WHAT IS BEING ASKED. Copy out each line of the data below in which the string "Clarivate" appears.

------------------------------------------------------------

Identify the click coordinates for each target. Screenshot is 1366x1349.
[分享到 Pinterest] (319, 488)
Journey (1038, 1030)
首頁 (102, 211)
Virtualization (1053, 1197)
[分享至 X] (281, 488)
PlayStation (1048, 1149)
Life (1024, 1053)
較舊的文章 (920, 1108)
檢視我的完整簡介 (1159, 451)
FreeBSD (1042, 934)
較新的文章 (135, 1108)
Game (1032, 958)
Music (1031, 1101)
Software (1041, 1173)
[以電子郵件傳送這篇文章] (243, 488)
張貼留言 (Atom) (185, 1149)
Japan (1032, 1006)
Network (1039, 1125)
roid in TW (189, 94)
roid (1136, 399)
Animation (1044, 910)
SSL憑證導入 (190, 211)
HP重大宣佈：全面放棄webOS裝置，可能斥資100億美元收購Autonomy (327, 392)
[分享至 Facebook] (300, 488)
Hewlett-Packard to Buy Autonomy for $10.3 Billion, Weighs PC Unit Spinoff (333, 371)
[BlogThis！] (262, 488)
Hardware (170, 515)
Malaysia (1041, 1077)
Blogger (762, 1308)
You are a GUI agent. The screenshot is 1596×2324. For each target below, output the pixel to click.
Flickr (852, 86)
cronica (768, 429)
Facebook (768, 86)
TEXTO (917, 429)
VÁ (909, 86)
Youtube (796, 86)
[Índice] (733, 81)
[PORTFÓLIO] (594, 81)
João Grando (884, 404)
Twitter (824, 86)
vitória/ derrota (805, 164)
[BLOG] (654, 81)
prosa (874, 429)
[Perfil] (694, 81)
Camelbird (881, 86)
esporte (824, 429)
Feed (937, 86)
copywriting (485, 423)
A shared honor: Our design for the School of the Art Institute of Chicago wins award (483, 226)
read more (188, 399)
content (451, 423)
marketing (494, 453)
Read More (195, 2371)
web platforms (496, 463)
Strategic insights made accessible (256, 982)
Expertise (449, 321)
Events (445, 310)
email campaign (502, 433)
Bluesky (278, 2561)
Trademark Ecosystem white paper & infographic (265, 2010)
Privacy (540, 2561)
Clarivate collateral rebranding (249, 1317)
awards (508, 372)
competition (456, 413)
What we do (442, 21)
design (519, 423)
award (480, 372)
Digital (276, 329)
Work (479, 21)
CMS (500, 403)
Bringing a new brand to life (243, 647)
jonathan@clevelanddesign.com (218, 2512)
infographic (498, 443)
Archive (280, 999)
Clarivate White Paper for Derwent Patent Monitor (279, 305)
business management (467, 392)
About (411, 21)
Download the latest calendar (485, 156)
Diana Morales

------------------------------------------------------------

WRITTEN RESPONSE.
Clarivate collateral rebranding (249, 1317)
Clarivate White Paper for Derwent Patent Monitor (279, 305)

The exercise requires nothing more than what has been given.